Your opponent Michael Kinsley kept demanding of you and Mr. Heston: “What would be the harm of asking [sic] people to wait seven days before they could get their hands on a handgun?” Perhaps Mr. Kinsley can better appreciate gun owners’ “hysterical opposition” if one answers his question with another question: `What would be the harm of “asking” people to wait seven days before they could see and hear news stories?’
Applying the logic of Brady Bill advocates, local police chiefs such as Daryl Gates would evaluate footage of say, the Rodney King beating for its potential to “undermine public order.” (Perhaps even conduct background checks on potential purchasers of video camcorders. Black troublemaker Al Sharpton need not apply.) Hot-headed, crusading news editors would have the benefit of a week long “cooling off” period to reconsider the wisdom of their editorial choices. In Congressman AuCoin’s words, “a simple…seven day wait, a modest inconvenience.”
Perhaps Tipper Gore would evaluate problematic films prior to theatrical release, films such as Scorsese’s “Taxi Driver,” which according to John Hinckley’s own testimony inspired him to fire the shots which struck James Brady.
If expediency and pragmatism are the criteria by which legislation is to be evaluated, why not censor films, books, and print and broadcast media in order to prevent future criminal acts, the First Amendment be damned?
Congressman AuCoin remarked that when it came to gun control the NRA has always favored “nothing at all,” as if that fact invalidated the legitimacy of their Second Amendment concerns.

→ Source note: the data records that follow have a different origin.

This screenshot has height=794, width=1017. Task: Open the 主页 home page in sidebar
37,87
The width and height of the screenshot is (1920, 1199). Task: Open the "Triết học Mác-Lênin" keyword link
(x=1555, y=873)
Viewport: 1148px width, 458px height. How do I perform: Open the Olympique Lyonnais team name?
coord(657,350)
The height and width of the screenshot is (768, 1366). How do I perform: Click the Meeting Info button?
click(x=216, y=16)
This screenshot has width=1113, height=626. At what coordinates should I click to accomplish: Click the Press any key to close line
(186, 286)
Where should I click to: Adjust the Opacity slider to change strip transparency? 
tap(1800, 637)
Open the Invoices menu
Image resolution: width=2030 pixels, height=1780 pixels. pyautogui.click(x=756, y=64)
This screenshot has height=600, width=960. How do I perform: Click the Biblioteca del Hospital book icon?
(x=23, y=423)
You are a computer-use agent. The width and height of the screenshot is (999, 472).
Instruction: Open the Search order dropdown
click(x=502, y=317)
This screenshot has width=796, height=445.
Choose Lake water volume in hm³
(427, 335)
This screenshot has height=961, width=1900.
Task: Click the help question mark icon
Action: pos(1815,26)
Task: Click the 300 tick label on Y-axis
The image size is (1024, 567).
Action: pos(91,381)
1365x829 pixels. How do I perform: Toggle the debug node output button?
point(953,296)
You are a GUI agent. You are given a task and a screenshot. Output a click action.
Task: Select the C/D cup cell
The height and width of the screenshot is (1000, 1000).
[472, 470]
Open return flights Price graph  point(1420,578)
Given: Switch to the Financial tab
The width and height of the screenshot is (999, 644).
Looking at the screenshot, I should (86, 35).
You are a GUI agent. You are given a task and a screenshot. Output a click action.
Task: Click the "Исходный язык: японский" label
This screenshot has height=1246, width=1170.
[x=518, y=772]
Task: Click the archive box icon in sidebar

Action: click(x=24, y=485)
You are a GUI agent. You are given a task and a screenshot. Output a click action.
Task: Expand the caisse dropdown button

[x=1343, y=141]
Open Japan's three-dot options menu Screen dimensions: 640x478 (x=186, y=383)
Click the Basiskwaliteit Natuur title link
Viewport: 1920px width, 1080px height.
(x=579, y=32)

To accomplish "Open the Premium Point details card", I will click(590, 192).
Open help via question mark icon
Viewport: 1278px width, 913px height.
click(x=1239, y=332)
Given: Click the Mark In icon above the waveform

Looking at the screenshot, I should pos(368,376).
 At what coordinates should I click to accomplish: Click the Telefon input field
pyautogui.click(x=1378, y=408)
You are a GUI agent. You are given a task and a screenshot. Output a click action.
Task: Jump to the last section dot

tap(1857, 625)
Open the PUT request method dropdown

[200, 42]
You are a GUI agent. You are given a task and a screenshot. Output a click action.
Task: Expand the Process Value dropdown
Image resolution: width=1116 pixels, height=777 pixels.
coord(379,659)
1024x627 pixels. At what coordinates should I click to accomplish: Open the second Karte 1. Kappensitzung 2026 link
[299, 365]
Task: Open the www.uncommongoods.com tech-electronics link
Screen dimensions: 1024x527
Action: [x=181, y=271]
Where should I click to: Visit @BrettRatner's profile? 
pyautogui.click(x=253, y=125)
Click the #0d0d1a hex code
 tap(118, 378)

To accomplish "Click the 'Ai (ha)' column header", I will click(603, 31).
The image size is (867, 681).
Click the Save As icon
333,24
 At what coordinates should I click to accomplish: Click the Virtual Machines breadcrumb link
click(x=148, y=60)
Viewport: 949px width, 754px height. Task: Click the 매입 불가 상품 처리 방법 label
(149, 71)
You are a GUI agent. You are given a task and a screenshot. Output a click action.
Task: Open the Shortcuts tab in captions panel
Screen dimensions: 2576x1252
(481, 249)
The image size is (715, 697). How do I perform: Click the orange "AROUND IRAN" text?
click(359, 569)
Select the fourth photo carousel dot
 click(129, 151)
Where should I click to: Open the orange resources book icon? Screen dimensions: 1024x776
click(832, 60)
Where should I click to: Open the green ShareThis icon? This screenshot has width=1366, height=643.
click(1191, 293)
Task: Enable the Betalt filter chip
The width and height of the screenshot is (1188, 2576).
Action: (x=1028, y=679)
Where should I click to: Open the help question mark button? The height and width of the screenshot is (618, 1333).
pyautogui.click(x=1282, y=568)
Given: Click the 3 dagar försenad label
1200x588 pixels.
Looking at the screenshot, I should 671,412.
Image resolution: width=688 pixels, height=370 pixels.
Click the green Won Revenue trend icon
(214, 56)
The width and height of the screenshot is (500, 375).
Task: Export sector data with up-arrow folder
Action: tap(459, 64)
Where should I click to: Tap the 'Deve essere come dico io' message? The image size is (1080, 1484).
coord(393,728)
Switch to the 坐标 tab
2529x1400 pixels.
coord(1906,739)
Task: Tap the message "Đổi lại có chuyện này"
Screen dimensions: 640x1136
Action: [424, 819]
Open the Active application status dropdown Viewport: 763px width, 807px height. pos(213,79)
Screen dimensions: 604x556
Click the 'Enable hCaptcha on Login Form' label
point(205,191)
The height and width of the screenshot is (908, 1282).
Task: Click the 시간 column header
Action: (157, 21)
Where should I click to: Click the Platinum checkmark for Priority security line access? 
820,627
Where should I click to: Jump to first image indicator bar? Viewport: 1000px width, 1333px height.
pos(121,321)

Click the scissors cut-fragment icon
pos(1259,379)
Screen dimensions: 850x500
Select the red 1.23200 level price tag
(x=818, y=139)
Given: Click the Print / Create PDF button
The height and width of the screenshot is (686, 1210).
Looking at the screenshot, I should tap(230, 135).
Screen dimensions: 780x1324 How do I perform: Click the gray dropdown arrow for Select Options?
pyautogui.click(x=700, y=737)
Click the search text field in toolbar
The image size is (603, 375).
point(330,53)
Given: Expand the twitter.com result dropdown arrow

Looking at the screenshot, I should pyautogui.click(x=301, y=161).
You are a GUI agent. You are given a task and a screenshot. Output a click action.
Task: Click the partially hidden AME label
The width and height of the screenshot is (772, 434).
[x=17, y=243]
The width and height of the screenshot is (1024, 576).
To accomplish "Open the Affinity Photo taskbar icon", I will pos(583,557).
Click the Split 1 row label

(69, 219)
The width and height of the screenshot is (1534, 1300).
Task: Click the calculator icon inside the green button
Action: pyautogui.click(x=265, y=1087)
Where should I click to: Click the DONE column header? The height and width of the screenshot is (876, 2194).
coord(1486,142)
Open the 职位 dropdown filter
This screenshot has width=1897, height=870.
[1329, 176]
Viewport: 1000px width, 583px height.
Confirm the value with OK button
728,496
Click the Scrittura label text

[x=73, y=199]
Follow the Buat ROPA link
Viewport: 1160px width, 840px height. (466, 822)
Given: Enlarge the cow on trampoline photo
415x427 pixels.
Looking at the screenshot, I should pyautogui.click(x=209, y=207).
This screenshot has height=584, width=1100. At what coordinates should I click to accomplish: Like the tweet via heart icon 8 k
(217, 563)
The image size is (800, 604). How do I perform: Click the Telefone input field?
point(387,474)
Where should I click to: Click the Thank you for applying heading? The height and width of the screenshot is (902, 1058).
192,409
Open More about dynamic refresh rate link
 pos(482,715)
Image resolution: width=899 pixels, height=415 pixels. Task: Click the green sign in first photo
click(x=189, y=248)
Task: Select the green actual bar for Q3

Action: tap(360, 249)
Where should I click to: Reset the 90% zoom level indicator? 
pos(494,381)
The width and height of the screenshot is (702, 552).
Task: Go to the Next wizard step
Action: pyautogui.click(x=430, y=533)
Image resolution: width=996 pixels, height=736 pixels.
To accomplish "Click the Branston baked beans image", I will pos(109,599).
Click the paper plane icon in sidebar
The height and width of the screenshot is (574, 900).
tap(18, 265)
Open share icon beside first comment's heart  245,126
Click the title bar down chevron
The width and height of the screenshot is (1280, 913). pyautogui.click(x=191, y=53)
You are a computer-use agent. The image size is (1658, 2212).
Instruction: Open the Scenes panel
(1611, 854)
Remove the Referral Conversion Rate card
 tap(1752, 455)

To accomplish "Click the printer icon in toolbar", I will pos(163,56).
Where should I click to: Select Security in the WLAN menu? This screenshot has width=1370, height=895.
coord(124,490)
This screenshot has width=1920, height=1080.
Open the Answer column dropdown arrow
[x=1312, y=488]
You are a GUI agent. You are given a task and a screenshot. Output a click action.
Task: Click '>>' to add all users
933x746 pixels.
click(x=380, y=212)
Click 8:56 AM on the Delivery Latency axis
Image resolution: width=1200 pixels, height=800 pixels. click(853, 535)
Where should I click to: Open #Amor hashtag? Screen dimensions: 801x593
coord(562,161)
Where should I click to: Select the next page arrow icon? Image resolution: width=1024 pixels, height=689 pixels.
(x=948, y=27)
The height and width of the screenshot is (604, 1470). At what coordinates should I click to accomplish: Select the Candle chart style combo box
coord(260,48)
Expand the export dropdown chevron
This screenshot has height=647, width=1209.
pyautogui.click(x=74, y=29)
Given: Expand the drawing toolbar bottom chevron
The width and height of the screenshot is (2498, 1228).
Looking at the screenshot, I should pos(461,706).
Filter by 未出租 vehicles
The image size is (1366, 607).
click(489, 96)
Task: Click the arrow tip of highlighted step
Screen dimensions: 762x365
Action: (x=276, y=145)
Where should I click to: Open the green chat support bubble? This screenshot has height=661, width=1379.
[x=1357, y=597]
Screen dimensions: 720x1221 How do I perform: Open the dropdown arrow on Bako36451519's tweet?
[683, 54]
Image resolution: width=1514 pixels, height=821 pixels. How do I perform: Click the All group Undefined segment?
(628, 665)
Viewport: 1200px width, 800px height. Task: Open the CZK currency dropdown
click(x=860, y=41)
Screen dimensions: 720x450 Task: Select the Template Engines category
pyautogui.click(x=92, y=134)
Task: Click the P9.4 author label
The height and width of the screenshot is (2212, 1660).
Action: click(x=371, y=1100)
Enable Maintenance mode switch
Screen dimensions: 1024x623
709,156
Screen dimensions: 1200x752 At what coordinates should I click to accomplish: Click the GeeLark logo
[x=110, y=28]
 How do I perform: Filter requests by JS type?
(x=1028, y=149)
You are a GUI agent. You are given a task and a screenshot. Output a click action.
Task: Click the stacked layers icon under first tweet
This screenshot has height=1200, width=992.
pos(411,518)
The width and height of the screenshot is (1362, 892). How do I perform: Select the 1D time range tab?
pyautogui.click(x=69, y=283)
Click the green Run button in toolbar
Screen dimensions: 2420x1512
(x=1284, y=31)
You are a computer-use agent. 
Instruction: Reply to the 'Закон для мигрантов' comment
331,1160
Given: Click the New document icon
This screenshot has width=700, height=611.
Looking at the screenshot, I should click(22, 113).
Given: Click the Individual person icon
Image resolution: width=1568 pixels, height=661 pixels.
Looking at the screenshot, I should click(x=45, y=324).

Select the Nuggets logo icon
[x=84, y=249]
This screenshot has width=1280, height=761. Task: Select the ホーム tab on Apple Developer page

Since the ACLU has always favored “nothing at all” in reference to infringements of the First Amendment, that presumably invalidates their concerns as well.
James Madison, who framed the First Amendment said:
“Americans have the right and advantage of being armed, unlike the citizens of other countries which are afraid to trust the people with arms.”
Do you suppose he knew something about the underlying principle of individual rights that Connie Chung, Peter Jennings, Sarah Brady and Congressman Les AuCoin don’t?